82. It is forbidden to use free-floating mines unless:

(a) they are directed against a military objective; and

(b) they become harmless within an hour after loss of control over them.

83. The laying of armed mines or the arming of pre-laid mines must be notified unless the mines can only detonate against vessels, which are military objectives.

84. Belligerents shall record the locations where they have laid mines.

85. Mining operations in the internal waters, territorial sea or archipelagic waters of a belligerent State should provide, when the mining is first executed, for free exit of shipping of neutral States.

86. Mining of neutral waters by a belligerent is prohibited.

87. Mining shall not have the practical effect of preventing passage between neutral waters and international waters.

88. The mine laying States shall pay due regard to the legitimate uses of the high seas by, inter alia, providing safe alternative routes for shipping of neutral States.

89. Transit passage through international straits and passage through waters subject to the right of archipelagic sea-lanes passage shall not be impeded unless safe and convenient alternative routes are provided.

90. After the cessation of active hostilities, parties to the conflict shall do their utmost to remove or render harmless the mines they have laid, each party removing its own mines. With regard to mines laid in the territorial seas of the enemy, each party shall notify their position and shall proceed with the least possible delay to remove the mines in its territorial sea or otherwise render the territorial sea safe for navigation.

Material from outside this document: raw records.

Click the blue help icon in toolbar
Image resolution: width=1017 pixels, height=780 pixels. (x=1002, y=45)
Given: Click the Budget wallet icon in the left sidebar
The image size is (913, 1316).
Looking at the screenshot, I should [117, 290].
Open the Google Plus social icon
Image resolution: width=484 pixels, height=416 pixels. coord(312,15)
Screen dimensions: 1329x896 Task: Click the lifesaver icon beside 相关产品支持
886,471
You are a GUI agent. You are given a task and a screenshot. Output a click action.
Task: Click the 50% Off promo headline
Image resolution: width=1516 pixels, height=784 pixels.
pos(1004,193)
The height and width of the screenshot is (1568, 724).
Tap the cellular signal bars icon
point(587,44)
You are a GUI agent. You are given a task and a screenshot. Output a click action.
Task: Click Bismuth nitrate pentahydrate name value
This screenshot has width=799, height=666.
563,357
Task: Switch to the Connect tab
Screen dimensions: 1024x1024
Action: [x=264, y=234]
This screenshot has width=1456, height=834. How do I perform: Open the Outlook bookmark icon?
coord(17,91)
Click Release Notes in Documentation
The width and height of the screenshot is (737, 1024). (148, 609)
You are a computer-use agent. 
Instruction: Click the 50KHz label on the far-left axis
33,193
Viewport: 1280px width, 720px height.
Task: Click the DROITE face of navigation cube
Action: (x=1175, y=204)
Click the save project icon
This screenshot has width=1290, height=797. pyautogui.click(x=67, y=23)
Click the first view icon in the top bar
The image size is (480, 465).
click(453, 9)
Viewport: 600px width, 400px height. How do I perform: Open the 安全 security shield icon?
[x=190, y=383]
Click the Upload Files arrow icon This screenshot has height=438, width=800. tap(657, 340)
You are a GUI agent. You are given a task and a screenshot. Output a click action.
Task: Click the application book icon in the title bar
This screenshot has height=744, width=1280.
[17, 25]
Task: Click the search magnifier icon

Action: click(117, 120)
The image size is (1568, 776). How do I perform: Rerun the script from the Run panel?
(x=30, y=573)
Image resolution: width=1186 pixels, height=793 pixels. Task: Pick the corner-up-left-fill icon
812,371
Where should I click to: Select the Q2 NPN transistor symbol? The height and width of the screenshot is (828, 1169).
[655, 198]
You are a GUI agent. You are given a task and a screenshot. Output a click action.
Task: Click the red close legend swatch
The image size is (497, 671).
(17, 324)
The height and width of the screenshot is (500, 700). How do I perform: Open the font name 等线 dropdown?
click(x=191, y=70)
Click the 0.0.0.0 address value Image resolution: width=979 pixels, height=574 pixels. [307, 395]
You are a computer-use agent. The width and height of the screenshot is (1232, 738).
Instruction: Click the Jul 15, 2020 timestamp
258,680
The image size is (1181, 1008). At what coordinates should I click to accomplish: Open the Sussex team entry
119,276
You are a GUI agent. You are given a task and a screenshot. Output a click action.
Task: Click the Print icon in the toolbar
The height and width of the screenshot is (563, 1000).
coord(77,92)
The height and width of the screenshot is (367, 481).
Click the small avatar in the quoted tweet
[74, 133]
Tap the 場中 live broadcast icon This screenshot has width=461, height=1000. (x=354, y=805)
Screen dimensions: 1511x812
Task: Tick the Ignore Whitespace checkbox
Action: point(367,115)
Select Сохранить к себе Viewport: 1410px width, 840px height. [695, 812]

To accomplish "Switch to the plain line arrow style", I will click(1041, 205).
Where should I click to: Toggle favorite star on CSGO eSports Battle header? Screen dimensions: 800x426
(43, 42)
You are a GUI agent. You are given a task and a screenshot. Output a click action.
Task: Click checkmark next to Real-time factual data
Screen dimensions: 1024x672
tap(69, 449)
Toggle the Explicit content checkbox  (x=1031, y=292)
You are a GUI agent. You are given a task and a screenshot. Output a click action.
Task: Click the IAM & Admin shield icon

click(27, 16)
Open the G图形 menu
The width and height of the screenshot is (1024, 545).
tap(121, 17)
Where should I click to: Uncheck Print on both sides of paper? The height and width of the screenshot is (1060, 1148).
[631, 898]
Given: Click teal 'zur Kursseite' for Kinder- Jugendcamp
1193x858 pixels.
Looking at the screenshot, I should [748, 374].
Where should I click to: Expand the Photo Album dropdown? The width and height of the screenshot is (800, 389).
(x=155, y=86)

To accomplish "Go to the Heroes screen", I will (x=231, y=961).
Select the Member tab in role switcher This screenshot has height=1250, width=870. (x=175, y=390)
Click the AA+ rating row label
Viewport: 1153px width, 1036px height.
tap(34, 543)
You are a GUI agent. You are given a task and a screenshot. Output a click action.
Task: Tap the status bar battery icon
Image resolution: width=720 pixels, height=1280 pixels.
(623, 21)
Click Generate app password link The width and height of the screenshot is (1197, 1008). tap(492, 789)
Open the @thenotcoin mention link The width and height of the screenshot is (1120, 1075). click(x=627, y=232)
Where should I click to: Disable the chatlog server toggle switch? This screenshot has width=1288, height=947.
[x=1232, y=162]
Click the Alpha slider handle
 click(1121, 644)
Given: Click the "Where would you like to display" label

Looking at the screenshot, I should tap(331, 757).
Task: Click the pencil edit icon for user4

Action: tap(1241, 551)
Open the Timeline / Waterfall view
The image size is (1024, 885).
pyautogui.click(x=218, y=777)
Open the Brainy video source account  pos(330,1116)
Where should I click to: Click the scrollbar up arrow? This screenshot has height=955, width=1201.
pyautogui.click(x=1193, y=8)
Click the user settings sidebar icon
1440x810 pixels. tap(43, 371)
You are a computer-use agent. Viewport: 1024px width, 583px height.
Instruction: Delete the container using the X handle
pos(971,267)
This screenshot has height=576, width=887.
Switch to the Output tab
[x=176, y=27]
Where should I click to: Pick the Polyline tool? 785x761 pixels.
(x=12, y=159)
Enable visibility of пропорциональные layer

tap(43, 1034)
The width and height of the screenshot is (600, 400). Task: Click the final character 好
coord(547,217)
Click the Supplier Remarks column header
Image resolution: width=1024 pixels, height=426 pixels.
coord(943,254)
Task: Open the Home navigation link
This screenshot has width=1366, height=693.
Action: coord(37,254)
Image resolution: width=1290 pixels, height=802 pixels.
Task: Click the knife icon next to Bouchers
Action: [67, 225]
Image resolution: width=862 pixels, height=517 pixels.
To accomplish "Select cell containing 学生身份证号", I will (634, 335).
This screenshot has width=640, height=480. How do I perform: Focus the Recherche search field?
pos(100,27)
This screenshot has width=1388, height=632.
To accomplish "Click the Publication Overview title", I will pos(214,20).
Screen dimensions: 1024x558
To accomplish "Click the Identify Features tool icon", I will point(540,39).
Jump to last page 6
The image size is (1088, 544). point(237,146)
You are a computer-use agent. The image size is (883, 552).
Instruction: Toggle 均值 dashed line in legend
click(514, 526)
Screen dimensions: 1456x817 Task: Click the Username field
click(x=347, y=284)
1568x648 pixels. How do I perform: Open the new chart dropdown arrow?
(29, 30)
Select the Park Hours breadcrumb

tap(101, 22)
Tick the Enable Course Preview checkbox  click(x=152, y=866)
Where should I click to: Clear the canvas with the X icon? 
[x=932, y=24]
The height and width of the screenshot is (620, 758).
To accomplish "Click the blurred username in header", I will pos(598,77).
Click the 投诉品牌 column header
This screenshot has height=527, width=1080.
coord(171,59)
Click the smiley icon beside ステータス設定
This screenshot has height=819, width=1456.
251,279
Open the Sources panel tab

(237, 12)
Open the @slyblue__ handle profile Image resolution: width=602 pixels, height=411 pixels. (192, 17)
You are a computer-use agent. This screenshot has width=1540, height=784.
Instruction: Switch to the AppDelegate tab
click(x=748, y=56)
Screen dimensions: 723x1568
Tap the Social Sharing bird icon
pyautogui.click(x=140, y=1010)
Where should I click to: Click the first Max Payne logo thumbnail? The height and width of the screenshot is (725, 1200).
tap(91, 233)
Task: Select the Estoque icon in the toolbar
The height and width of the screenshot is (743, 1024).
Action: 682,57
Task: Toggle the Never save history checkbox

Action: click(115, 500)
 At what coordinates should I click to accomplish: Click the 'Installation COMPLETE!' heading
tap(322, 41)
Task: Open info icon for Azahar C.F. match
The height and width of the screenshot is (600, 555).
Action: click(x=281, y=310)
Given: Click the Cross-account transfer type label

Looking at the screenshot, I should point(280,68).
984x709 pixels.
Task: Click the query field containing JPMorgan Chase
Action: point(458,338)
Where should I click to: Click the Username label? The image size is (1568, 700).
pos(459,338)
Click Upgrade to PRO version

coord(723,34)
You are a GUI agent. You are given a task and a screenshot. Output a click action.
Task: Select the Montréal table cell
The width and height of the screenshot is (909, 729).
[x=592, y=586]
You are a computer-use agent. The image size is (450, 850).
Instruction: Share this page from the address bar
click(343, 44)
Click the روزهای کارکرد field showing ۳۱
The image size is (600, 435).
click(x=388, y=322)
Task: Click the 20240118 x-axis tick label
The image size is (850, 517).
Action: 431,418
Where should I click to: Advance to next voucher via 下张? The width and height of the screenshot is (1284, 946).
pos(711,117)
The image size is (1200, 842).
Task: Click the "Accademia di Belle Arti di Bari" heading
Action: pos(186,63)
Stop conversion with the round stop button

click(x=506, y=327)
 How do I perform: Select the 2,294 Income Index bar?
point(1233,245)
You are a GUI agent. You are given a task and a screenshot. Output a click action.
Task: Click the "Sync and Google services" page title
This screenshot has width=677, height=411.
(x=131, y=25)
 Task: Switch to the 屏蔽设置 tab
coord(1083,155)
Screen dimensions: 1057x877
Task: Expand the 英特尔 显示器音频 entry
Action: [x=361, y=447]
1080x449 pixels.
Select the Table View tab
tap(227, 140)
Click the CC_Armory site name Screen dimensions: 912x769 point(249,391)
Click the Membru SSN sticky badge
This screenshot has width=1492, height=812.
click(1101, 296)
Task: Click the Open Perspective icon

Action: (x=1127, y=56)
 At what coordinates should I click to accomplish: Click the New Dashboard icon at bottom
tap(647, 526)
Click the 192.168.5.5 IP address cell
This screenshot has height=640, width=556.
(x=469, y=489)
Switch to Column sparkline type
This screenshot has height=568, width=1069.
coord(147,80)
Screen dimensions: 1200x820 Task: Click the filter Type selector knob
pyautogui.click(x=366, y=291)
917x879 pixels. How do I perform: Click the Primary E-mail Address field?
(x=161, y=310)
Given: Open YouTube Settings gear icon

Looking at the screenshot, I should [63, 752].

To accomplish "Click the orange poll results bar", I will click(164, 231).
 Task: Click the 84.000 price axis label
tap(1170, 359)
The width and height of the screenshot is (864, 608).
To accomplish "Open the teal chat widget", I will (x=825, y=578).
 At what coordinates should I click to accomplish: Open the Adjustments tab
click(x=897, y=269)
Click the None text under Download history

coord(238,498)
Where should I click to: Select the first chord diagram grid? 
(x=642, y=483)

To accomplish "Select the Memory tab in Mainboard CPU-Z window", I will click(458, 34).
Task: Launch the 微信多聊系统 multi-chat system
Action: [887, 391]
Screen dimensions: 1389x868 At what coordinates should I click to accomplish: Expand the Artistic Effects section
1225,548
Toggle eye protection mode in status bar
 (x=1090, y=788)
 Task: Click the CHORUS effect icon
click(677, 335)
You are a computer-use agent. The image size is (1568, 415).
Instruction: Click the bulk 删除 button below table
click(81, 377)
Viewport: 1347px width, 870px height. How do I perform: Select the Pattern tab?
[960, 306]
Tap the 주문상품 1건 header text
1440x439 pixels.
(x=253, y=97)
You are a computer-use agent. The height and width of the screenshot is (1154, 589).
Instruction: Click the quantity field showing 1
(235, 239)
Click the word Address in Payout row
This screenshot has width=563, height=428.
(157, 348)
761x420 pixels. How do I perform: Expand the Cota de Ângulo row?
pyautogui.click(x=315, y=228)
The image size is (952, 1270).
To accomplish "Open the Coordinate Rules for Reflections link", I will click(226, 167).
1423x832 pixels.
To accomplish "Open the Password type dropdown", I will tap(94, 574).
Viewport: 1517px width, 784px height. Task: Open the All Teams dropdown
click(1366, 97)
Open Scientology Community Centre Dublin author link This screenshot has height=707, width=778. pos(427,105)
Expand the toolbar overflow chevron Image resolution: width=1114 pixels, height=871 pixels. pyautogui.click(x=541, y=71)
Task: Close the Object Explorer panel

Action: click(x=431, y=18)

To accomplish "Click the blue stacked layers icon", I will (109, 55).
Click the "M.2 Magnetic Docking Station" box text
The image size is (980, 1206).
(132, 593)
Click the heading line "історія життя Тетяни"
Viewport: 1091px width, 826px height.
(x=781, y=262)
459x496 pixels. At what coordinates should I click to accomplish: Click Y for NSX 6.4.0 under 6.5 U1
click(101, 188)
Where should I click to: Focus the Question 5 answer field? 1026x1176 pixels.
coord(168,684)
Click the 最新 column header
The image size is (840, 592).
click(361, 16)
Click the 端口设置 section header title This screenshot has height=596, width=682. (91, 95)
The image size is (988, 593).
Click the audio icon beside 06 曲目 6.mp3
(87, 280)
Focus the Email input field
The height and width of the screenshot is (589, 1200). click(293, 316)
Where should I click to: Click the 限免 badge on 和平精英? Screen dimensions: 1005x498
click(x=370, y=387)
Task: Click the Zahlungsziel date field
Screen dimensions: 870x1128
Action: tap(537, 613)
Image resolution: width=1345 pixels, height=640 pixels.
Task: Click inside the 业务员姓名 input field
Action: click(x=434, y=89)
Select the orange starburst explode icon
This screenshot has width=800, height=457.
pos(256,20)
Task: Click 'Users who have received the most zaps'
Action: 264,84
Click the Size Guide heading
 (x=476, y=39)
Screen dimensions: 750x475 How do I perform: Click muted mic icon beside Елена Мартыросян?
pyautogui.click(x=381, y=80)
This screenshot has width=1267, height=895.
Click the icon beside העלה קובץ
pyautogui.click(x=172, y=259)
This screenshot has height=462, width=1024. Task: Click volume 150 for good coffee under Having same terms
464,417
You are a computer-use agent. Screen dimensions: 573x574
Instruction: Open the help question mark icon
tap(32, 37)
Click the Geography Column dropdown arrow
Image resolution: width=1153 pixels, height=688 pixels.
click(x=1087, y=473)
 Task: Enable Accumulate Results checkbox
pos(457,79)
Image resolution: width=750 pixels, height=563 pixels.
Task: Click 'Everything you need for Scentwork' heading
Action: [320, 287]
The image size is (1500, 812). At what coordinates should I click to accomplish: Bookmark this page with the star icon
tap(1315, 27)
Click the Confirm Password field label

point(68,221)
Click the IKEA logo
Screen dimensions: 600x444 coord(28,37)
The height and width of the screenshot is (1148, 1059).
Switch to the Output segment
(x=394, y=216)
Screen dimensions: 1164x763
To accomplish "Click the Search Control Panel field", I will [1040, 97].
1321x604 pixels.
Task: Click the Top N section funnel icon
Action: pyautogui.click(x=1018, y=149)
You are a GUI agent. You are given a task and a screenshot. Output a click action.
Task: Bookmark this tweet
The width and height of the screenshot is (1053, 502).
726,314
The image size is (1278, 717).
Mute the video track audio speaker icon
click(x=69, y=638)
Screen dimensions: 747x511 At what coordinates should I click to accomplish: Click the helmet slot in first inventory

91. In addition to their obligations under paragraph 90, parties to the conflict shall endeavour to reach agreement, both among themselves and, where appropriate, with other States and with international organizations, on the provision of information and technical and material assistance, including in appropriate circumstances joint operations, necessary to remove minefields or otherwise render them harmless.

92. Neutral States do not commit an act inconsistent with the laws of neutrality by clearing mines laid in violation of international law.